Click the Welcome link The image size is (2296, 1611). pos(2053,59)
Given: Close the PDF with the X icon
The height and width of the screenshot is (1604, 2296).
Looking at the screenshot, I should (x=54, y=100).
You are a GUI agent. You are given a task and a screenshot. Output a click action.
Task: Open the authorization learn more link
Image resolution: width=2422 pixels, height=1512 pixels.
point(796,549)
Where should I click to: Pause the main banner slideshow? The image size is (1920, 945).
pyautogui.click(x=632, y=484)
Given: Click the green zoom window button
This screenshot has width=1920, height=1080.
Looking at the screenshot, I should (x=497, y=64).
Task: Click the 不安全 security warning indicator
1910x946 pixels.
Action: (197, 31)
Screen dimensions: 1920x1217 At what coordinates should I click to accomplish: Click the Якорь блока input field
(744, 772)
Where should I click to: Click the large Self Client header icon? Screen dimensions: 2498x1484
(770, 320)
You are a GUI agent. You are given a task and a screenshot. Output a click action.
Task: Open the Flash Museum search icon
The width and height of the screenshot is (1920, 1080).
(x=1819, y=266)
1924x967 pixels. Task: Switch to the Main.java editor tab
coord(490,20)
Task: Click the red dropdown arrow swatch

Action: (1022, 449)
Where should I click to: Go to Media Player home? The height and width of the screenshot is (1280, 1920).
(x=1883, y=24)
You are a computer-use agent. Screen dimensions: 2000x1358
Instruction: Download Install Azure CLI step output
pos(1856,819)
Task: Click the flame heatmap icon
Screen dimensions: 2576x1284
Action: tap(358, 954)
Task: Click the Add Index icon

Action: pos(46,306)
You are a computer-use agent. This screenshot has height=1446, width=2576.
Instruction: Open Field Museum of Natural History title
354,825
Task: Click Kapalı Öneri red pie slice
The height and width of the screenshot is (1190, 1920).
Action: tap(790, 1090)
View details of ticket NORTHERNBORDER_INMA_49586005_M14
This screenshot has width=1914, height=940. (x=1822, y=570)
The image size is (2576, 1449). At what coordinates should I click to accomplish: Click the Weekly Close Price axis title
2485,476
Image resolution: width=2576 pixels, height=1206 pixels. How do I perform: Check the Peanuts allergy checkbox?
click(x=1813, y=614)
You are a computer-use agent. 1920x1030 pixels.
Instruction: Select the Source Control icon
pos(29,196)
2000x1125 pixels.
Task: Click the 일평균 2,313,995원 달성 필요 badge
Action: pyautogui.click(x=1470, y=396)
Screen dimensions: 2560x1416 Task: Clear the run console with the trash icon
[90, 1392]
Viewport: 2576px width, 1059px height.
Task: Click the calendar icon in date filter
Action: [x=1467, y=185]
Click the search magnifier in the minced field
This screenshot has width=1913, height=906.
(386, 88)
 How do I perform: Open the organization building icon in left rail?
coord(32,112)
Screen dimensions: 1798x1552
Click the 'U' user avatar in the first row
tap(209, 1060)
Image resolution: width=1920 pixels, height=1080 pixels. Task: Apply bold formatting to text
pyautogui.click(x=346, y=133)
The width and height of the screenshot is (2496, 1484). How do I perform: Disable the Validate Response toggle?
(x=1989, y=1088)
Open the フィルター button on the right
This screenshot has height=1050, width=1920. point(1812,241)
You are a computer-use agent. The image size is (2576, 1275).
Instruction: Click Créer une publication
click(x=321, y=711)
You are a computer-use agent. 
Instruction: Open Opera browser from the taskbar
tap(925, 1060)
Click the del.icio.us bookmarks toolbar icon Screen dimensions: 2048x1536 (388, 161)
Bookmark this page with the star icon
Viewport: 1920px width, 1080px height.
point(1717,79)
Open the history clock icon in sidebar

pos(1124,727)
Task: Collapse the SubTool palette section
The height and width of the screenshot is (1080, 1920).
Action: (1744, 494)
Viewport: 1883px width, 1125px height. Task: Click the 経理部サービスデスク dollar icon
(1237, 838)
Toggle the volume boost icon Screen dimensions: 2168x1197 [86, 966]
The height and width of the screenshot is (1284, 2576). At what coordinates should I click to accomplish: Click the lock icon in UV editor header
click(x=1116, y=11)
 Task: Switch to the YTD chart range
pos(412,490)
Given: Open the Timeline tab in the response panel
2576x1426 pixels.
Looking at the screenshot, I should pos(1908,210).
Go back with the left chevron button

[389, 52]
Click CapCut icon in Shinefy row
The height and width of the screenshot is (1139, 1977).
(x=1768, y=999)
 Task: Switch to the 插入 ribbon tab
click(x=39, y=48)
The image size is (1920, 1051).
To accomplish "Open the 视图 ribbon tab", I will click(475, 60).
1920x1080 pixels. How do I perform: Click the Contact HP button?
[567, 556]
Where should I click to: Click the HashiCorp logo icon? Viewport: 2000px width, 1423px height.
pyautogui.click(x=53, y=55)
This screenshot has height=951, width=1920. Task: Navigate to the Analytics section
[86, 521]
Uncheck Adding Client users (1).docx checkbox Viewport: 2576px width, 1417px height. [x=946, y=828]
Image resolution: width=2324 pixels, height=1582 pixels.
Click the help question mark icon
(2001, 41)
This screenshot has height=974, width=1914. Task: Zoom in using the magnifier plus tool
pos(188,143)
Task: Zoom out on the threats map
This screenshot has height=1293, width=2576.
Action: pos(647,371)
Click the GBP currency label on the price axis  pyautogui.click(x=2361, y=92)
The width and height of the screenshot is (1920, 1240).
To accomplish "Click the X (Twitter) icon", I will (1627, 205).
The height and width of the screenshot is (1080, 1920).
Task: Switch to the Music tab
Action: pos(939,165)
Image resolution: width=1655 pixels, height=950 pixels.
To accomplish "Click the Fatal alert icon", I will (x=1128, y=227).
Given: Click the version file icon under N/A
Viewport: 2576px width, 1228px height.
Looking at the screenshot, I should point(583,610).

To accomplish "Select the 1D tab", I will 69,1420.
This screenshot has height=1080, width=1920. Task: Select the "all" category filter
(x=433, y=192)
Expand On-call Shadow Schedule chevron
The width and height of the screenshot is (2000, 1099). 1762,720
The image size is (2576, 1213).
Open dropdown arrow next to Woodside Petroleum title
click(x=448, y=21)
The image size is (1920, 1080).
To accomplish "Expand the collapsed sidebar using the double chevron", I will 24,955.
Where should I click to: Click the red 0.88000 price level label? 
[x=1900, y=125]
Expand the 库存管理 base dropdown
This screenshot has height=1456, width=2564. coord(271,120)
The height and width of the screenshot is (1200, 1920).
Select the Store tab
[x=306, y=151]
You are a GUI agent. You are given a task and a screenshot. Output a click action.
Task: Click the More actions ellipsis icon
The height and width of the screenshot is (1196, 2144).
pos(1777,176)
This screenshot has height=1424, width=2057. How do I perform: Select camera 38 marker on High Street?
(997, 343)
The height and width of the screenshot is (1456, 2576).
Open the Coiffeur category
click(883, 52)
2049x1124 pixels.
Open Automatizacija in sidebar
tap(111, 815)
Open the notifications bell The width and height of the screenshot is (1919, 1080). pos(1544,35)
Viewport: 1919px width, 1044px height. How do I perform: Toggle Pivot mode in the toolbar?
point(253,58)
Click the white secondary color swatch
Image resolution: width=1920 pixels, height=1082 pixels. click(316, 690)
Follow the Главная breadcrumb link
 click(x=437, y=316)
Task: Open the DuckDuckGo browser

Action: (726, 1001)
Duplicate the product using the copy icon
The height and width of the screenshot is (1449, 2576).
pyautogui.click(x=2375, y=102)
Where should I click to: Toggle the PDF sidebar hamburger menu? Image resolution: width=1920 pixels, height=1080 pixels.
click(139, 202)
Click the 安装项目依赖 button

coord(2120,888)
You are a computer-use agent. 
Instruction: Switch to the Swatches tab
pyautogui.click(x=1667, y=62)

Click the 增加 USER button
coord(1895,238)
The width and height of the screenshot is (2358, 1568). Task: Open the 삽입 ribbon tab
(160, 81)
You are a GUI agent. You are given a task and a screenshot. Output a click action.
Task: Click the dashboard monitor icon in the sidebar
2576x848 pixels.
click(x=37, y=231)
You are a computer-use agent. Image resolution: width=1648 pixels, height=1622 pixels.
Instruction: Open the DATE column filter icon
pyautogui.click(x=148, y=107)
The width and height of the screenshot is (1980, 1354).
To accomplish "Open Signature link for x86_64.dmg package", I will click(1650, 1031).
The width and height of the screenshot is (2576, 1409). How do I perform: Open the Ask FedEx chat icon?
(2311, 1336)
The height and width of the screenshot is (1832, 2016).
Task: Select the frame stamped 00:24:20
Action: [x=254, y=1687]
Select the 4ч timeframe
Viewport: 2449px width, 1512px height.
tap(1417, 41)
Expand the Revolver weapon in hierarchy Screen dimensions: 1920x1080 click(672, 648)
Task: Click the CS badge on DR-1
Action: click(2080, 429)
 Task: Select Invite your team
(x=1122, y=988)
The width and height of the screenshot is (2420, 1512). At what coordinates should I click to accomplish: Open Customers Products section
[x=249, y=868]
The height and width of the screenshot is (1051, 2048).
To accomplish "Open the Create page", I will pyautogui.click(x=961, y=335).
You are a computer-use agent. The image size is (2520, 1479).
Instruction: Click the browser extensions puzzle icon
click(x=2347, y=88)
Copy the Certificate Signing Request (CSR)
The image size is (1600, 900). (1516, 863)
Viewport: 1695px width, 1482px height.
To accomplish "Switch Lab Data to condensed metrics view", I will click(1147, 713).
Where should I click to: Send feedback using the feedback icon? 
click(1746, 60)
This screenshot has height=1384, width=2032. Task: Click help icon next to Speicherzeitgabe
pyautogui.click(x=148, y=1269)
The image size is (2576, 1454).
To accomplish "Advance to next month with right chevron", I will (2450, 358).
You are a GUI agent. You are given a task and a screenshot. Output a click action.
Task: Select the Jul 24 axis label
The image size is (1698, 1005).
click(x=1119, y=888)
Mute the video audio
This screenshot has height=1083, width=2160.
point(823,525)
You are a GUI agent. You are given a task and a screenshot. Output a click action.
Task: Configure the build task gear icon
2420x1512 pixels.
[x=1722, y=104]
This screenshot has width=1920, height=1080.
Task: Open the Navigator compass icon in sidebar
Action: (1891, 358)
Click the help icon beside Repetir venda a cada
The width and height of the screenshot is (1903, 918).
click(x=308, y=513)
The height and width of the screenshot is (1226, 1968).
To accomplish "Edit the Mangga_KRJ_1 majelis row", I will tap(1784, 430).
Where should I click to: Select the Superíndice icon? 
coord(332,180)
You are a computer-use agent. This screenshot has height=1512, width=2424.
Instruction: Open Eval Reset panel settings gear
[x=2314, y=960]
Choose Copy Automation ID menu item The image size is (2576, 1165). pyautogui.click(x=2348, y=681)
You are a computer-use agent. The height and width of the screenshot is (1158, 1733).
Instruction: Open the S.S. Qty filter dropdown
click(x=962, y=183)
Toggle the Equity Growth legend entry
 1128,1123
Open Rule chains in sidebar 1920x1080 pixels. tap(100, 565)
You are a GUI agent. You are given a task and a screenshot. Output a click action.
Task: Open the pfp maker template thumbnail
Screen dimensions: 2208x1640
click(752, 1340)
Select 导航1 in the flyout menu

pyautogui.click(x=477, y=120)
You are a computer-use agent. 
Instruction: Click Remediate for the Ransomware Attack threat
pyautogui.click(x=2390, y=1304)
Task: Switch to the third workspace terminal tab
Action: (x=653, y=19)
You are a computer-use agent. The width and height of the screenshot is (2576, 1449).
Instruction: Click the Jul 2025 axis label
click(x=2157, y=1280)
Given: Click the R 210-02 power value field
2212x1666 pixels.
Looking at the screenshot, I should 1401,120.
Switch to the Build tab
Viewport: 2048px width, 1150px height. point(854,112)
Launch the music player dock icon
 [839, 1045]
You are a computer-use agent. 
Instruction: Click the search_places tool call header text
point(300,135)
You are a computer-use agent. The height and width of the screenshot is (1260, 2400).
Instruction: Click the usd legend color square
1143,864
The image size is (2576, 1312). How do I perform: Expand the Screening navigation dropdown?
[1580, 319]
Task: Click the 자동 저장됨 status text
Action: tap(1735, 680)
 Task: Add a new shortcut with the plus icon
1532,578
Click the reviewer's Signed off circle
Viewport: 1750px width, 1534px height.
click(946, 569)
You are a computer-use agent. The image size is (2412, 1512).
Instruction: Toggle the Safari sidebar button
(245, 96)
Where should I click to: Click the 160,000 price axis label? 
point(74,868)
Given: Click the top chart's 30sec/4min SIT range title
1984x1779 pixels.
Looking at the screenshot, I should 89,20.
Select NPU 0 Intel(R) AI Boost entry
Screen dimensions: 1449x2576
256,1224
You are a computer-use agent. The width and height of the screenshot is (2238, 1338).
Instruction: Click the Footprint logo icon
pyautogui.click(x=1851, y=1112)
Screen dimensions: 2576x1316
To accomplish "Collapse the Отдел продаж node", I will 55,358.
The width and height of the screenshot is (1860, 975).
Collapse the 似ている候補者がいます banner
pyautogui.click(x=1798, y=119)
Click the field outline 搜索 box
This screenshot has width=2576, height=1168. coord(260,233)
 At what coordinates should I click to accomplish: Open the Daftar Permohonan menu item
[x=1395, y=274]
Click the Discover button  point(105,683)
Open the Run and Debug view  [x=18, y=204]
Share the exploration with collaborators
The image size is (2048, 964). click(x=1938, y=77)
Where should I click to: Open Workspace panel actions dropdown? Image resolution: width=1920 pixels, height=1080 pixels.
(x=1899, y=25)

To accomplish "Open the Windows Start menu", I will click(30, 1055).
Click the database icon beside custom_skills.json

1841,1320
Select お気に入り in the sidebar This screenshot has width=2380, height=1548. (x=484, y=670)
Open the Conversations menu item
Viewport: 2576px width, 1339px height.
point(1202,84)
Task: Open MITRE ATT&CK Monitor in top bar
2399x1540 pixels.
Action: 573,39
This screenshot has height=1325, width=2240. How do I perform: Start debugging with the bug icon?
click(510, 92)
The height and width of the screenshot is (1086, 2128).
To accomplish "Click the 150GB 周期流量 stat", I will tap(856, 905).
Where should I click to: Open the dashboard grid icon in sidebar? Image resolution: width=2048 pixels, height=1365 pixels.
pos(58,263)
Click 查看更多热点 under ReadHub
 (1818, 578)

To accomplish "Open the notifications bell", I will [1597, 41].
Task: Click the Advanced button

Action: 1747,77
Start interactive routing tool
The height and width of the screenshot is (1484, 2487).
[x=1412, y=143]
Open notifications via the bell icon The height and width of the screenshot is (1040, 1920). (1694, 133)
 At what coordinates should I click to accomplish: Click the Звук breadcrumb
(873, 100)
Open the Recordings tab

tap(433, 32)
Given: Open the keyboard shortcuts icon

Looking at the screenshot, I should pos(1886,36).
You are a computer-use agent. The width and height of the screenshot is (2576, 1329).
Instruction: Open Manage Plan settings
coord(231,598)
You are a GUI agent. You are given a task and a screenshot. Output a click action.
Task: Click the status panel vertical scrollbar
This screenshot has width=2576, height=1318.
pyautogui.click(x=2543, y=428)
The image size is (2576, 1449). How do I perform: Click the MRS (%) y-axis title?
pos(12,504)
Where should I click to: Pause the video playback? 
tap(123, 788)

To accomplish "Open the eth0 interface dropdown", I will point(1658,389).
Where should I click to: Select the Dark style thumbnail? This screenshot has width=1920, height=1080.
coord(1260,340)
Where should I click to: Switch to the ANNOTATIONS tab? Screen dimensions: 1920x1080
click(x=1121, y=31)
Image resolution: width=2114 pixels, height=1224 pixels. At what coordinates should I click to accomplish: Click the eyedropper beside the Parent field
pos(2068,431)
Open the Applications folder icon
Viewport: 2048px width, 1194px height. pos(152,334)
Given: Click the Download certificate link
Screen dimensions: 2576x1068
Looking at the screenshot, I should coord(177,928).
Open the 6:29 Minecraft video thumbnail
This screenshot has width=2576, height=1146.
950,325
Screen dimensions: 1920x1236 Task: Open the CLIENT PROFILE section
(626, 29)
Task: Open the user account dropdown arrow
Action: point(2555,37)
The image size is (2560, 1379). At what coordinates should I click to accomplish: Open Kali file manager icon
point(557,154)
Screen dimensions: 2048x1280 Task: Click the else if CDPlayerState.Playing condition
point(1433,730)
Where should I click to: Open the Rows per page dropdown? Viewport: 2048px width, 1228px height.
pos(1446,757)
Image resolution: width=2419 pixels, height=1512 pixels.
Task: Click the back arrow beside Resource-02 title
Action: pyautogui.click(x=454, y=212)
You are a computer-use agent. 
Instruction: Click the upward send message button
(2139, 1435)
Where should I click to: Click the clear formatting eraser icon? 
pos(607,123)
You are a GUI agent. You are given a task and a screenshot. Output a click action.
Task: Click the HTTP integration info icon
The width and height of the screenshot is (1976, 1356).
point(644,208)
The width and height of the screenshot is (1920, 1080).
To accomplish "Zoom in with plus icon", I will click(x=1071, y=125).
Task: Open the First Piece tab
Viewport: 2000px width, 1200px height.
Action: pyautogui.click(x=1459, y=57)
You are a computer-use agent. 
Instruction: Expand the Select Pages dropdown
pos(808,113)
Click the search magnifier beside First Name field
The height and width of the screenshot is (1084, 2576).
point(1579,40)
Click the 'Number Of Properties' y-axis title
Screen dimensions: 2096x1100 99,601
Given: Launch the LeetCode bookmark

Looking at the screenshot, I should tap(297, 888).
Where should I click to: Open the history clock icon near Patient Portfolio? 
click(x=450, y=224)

- - - - -

Starting with the line that holds "Image resolution: width=2114" and ending with the line that holds "Given: Click the Download certificate link", retype every line in the data above exactly, and nothing else.

Image resolution: width=2114 pixels, height=1224 pixels. At what coordinates should I click to accomplish: Click the eyedropper beside the Parent field
pos(2068,431)
Open the Applications folder icon
Viewport: 2048px width, 1194px height. pos(152,334)
Given: Click the Download certificate link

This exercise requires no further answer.